Skilled labour shortages in the South African economy have ensured the war on talent continues, but what does that mean for employers and how do they remain compliant with incoming legislation? The NLMP serves as a regulatory measure which extends South Africa’s obligation to uphold standards as a member of the International Labour Organisation(ILO).

As the NLMP is introduced, it affects other facets of national legislation such as the Employment Services Act (of 2014) which must be amended to take it into account. The amendment to the bill is over one year behind schedule, however with the looming election period, it is presumed that it will be prioritised as it serves as a point of political contention.

The priorities of the NLMP are as follows:

  1. Attracting and retaining skills (in)to the country to meet the economy’s long and short-term goals
  2. Imposing quotas to limit the number of foreigners
  3. Prioritising certain sectors in urgent need of critical skills
  4. Improving conditions for all migrant workers
  5. Improving the conditions of social protection of migrant workers in South Africa and upon return to their country of origin
  6. Creating legal labour migration pathways through strong bi- and multilateral partnerships with SADC Member States and beyond

2022 transformation numbers reported that 3-3.5% of the South African labour force consists of foreign nationals. This is with the exception of skilled labour or Artisans who were represented by a percentage of 1.7% foreign nationals.

The Zimbabwean Exemption Permit’s (ZEP) imminent expiration date is something which employers across South African industries must pay close attention to. Meant to expire in April of 2021 the ZEP was extended to 30 June 2023. This grace period is mandated by the Department of Home Affairs as a concession for Zimbabwean foreign nationals to re-apply for their relevant South African visas or return to Zimbabwe.
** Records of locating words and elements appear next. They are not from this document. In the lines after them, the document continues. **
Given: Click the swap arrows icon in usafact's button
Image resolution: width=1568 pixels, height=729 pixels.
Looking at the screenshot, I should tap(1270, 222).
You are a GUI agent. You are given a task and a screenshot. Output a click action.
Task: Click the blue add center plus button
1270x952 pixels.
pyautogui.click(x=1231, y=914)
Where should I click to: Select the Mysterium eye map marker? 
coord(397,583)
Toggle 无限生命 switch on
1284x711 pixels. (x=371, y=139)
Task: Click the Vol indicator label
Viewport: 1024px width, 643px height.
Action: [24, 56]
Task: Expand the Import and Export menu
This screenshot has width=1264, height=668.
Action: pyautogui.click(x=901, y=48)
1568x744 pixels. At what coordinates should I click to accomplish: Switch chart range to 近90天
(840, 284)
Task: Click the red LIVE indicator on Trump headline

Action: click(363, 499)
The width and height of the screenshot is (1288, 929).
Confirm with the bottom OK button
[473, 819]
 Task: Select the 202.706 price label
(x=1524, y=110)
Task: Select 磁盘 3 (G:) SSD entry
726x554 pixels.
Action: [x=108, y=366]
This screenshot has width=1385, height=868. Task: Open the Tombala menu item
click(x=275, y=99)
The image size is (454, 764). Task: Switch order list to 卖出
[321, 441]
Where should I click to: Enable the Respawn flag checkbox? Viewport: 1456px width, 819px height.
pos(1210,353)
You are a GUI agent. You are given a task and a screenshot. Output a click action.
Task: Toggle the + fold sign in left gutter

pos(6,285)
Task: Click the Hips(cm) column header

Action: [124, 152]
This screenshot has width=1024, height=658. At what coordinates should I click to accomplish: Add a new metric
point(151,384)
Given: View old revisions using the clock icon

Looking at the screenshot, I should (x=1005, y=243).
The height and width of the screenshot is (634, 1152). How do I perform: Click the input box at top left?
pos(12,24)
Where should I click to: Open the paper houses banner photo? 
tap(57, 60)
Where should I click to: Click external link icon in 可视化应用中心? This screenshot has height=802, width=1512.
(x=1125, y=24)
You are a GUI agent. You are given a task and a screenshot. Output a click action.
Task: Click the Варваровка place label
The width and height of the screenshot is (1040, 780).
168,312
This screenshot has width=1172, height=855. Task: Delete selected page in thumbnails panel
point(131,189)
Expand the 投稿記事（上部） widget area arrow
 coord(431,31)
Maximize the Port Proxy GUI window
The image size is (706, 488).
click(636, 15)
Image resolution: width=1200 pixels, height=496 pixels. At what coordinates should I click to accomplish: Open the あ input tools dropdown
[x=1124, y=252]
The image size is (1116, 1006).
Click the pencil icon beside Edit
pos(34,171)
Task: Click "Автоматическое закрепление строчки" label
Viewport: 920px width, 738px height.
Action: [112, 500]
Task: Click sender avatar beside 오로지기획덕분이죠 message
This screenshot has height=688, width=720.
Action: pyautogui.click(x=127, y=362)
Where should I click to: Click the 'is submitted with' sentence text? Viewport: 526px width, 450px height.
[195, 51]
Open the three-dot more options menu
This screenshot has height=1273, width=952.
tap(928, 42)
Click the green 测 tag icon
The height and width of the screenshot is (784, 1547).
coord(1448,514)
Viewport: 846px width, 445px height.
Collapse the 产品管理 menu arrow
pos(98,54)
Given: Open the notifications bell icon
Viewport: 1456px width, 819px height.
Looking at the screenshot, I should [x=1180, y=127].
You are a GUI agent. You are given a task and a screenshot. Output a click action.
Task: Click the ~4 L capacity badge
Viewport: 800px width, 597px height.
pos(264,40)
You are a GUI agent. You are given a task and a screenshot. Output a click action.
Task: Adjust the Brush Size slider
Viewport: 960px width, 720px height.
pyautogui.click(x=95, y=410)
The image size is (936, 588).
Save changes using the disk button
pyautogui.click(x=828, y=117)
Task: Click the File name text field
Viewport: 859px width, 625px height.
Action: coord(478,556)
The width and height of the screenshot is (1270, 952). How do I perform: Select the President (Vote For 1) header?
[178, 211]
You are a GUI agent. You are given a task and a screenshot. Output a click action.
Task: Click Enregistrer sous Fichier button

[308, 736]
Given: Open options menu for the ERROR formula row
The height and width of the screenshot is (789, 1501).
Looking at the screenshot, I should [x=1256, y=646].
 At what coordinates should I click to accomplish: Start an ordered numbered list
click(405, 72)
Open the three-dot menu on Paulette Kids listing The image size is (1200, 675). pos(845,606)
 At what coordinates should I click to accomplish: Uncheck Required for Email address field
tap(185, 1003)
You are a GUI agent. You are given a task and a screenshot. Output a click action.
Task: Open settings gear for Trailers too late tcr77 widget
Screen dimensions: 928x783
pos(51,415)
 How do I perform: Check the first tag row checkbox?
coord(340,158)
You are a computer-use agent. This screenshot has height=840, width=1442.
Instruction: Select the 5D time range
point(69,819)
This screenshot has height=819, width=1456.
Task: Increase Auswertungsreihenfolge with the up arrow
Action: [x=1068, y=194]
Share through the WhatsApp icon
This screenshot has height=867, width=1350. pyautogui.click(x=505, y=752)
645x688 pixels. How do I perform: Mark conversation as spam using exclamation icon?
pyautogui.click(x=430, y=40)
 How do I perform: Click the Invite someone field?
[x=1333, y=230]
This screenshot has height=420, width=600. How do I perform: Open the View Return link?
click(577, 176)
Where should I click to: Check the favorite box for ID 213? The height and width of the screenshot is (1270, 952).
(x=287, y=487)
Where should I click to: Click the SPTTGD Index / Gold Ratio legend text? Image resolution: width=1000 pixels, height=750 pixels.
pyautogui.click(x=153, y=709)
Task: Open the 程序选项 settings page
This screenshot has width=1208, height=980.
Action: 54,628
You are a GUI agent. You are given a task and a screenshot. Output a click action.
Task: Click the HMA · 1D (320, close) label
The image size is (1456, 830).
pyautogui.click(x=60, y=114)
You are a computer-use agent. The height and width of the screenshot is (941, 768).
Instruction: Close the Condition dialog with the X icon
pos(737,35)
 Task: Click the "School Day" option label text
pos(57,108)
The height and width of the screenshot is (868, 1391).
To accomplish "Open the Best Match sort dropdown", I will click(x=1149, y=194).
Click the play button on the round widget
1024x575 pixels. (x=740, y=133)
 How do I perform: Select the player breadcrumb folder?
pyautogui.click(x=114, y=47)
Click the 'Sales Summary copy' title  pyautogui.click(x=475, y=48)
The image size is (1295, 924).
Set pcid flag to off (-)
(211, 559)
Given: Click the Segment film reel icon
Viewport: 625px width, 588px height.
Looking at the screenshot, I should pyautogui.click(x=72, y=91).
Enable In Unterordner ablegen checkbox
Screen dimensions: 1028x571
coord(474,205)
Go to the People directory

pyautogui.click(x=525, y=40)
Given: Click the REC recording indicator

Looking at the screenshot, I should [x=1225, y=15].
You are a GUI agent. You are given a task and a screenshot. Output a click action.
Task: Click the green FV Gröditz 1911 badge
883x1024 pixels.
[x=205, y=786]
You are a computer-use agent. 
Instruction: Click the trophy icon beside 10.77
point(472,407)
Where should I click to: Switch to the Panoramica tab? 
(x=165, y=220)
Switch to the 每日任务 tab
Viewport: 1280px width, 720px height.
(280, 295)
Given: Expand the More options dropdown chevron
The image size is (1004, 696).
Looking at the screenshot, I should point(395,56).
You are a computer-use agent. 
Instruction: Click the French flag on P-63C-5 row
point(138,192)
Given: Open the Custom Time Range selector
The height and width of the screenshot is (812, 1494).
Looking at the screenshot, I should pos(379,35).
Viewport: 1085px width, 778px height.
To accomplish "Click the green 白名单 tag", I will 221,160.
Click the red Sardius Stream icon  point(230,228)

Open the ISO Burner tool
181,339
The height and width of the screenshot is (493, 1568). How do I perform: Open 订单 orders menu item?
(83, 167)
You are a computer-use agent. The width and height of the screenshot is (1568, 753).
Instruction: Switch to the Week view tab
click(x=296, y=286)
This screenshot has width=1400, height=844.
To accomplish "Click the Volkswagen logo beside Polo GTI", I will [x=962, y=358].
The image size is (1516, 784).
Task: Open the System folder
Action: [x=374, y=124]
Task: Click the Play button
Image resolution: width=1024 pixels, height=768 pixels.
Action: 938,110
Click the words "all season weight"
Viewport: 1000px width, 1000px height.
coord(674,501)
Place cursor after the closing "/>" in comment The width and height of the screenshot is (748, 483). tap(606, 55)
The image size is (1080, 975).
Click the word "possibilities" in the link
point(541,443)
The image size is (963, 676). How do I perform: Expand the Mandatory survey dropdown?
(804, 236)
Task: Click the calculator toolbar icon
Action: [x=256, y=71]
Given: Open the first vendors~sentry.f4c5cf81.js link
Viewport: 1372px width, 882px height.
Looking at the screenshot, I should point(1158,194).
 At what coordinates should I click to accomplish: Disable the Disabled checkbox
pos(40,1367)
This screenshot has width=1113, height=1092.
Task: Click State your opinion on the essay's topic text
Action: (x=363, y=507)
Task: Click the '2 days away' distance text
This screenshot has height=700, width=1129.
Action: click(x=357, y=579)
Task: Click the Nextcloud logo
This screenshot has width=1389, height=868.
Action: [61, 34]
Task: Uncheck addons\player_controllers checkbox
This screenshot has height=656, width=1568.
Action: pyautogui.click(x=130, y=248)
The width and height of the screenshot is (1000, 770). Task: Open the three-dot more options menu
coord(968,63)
Although it is illegal for foreign nationals to hold occupations without the relevant legal requirements being met, liability falls on employers to enforce the law within correct due diligence processes.

Employers have very specific obligations, as per the Immigration Act and associated regulations, including and ensuring that:

  • Foreign national employees hold a valid passport/ID and visa
  • Employment is consistent with the conditions of the employee’s visa
  • Home Affairs is notified when a foreign national leaves their employment
  • All documentation is retained for at least two (3) years after the foreign national has exited

It is also mandated by the government that employers prioritise hiring South Africans before foreign nationals. The Critical Skills List serves as an indication of skills which are lacking nationally where the government recognises the need to hire foreign nationals, more than in other circumstances.

Some of these roles which speak to TESD members in the technical and engineering sectors are the following:

  • Architect
  • Civil Engineer
  • Geologist
  • Industrial Engineer
  • Mechanical Engineer
  • Metallurgist
  • Quantity Surveyor

The Critical Skills List has other concessions which form part and parcel of the list such as tertiary qualifications being in line with the South African Qualifications Authority.

All South African employers are encouraged to audit their employees regularly to remain compliant with South African Labour Law. The fast-approaching expiry of the ZEP will have legal consequences for employers. Businesses must also take note of the Lesotho Exemption Permit expiry in June 2024.